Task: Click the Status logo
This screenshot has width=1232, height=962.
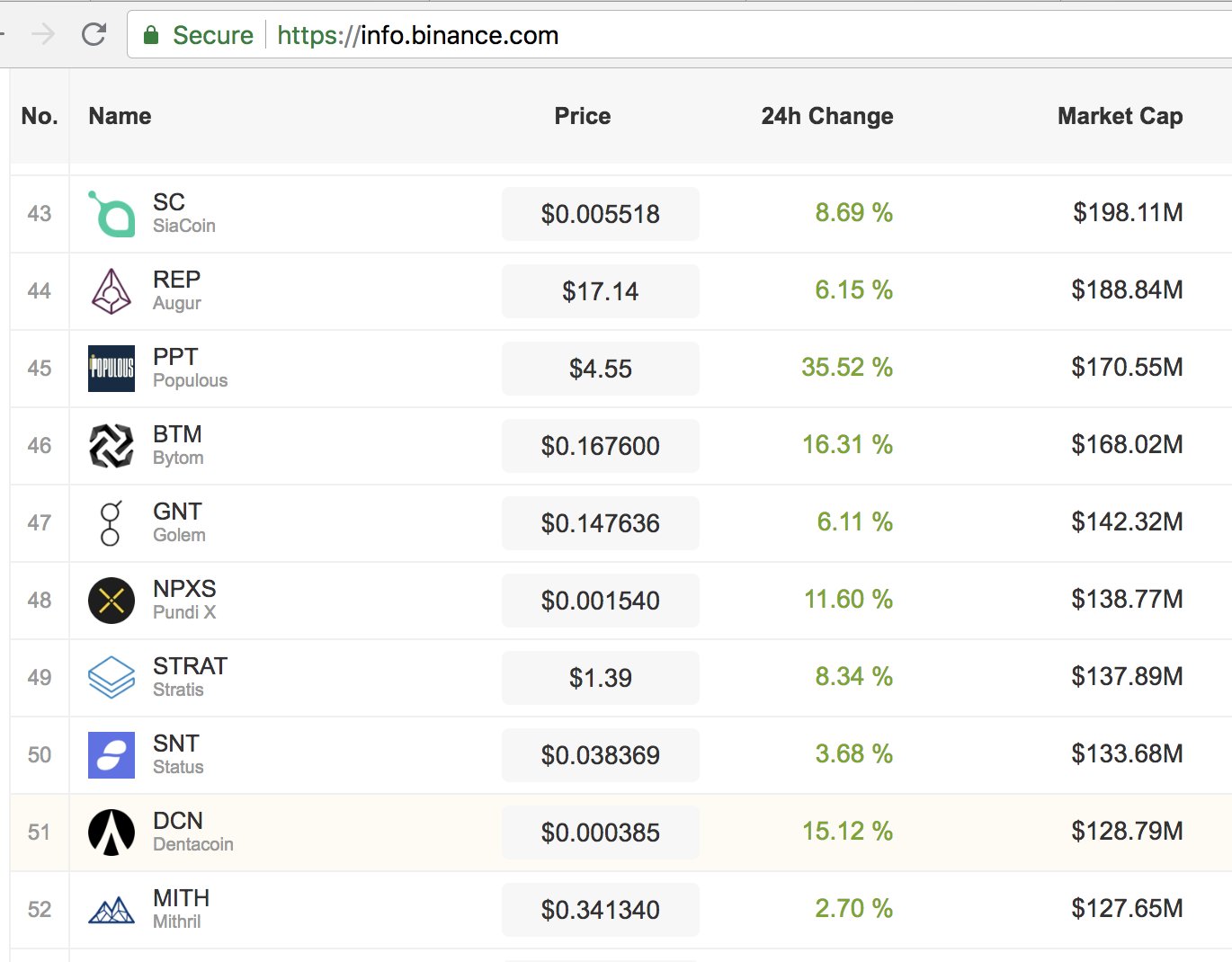Action: [x=110, y=754]
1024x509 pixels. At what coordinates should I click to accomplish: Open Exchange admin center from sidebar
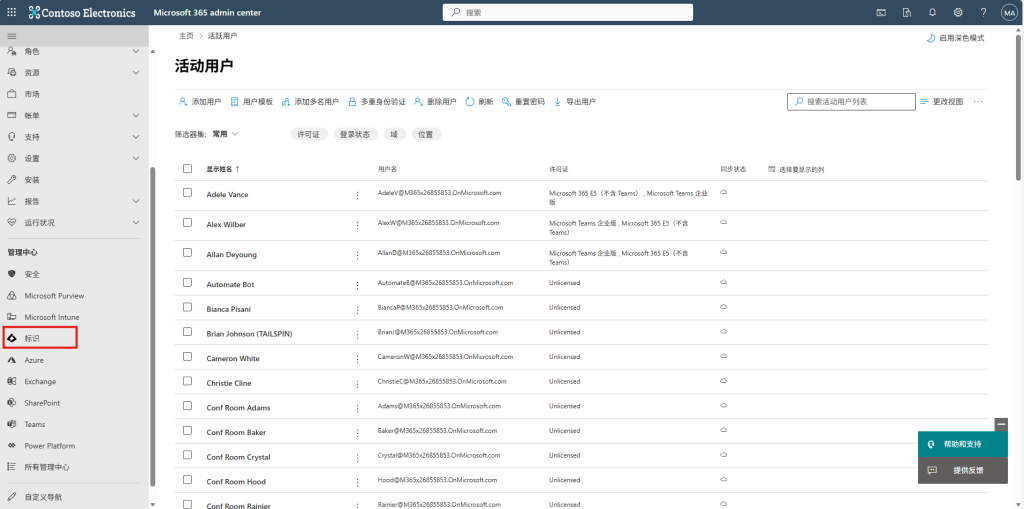(x=40, y=381)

• [Requirement]: No pictures go in the copy. Set down all the data exactly.

• [Problem solution]:
Task: Click the Status logo
This screenshot has width=1232, height=962.
Action: [x=110, y=754]
1024x509 pixels. At what coordinates should I click to accomplish: Open Exchange admin center from sidebar
(x=40, y=381)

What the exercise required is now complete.